Im Wald, im Wald! Da konnt ich führen
Ein freies Leben mit Geistern und Tieren;
Feen und Hochwild von stolzem Geweih,
Sie nahten sich mir ganz ohne Scheu.
Beim Lesen fällt auf, dass der Dichter hier das Waldleben beinahe hierarchisch unterteilt. Zwar lebt er frei mit Geistern und Tieren, doch Feen und Hochwild scheinen eine gesonderte Stellung einzunehmen, denn sie nahten sich ihm ohne „Scheu“ und „Zagnis“. Die Aufnahme in dieses Reich gilt als etwas Besonderes und ist nicht jedem gewährt.
Sie nahten sich mir ganz ohne Zagnis,
Sie wussten, das sei kein schreckliches Wagnis;
Daß ich kein Jäger, wusste das Reh.
Daß ich kein Vernunftmensch, wusste die Fee.
Der Jäger bedroht die Tierwelt und der Vernunftmensch bedroht mit Sinn für Wirklichkeit und Erklärbarkeit die Existenz der Feen. Die Tiere und insbesondere die „Elementargeister“[9] bilden eine gesonderte Gesellschaftsform, die der Sagenwelt und des Volksglaubens. So bekommt hier das Hochwild eine Botenfunktion zwischen der geistlichen und menschlichen Welt. Sie gelten als sanfte Tiere und symbolisieren Wiedergeburt und Neuanfang.[10]

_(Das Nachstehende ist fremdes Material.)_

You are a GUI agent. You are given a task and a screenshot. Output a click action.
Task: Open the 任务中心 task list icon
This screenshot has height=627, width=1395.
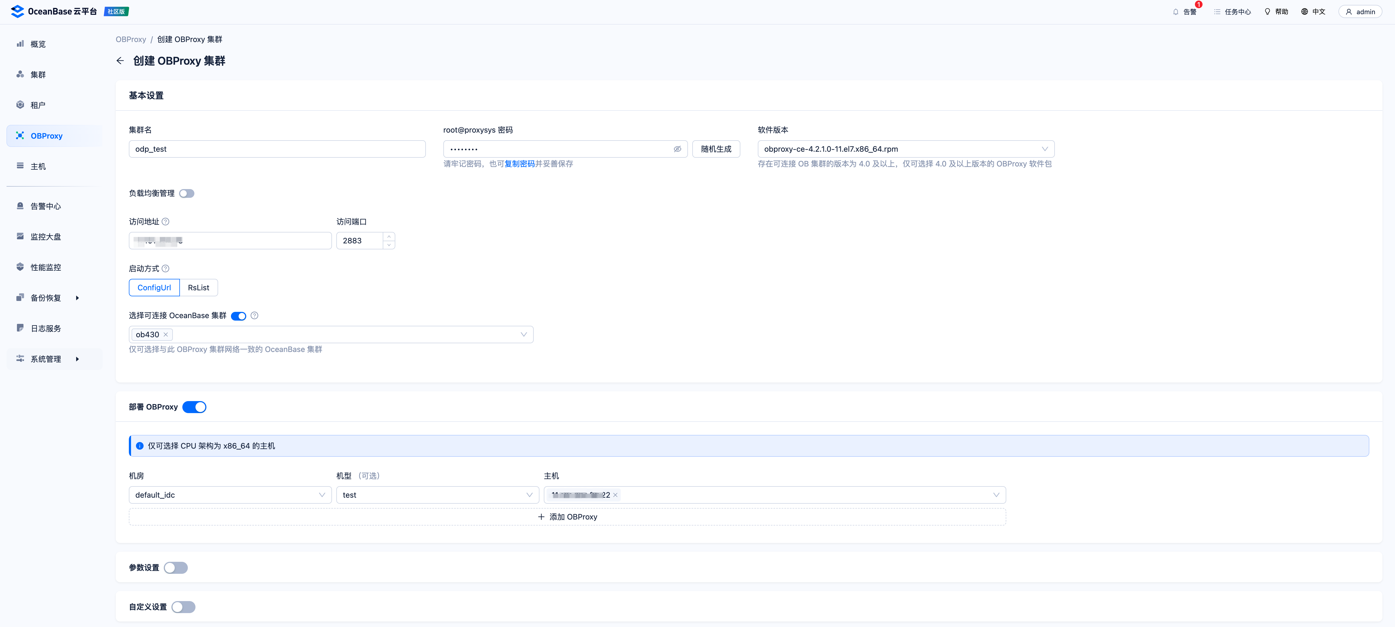pyautogui.click(x=1217, y=12)
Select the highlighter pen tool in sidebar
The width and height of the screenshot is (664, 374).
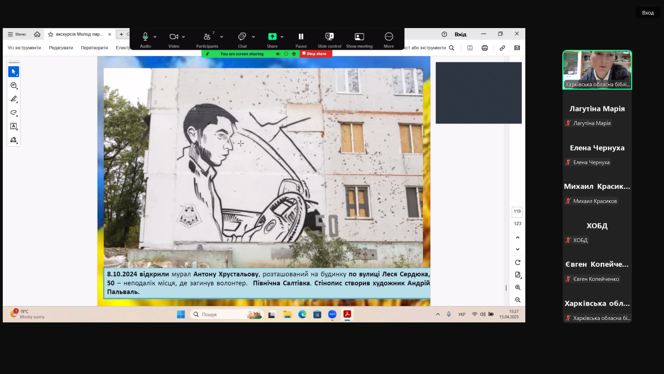click(x=13, y=99)
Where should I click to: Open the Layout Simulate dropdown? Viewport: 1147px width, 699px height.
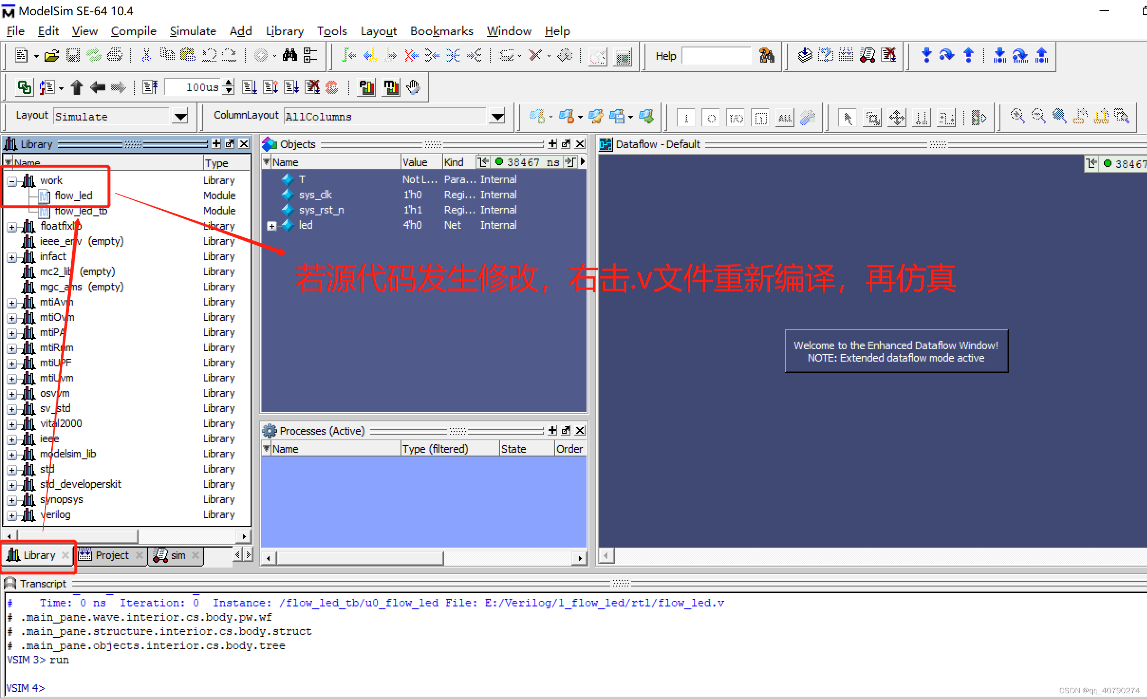point(180,116)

Festzuhalten mit Hinsicht auf den Schluss des Gedichtes ist das Reh, welches in der Bedrohung lebt, einem Jäger zum Opfer zu fallen.
In den folgenden 24 Strophen baut sich dem Leser eine sehr detailliert und farbig beschriebene Welt auf, in der sich die „Elementargeister“ um den Dichter tummeln.
Hierin bekommen Luftgeister, in Gestalt von Elfen, Erdgeister, repräsentiert durch Zwerge, Wassergeister, in Gestalt von Nixen, und der Feuergeist, symbolisiert durch die Salamander, ihr Gastspiel.[11] Alle Figuren bilden Elemente von Heines Dichtung und sind somit auch ein großer Bestandteil seines Lebens gewesen, was die ausführliche Darstellung dieser Welt der Illusion erklärt.
[...]
[1] Bartelt, Frauke: Entstehung und zeitgenössische Aufnahme des „Romanzero“ von Heinrich Heine. Diss. Christian-Albrecht-Universität zu Kiel. Kiel 1973. S. 34.
[2] Koopmann, Helmut: Heines „Romanzero“. In: Zeitschrift für deutsche Philologie 97. 1978. Sonderheft. S. 55ff.
[3] Bartelt 1973. S. 44.
[4] zitiert nach: Koopmann 1978. S.58.
[5] diese, sowie auch die folgenden Strophen, zitiert nach: Heine, Heinrich: Romanzero. Mit einem Nachwort von Joseph A. Kruse und zeitgenössischen Illustrationen. Frankfurt am Main 1981. S. 107-113.
[6] Bartelt 1973. S.45.
[7] zitiert nach: Hg.: Biedermann, Hans : Knaurs Lexikon der Symbole. München 1998. S. 162.
[8] Biedermann 1998. S.171f.
[9] Heine, Heinrich: Elementargeister. In: Sämtliche Schriften in 7 Bänden. Hg. Klaus Briegleb. München 1976. Bd.5. S. 311- 374.
[10] Biedermann 1998. S . 194 -197.
[11] Heine 1976. Bd. 5. S. 311- 343.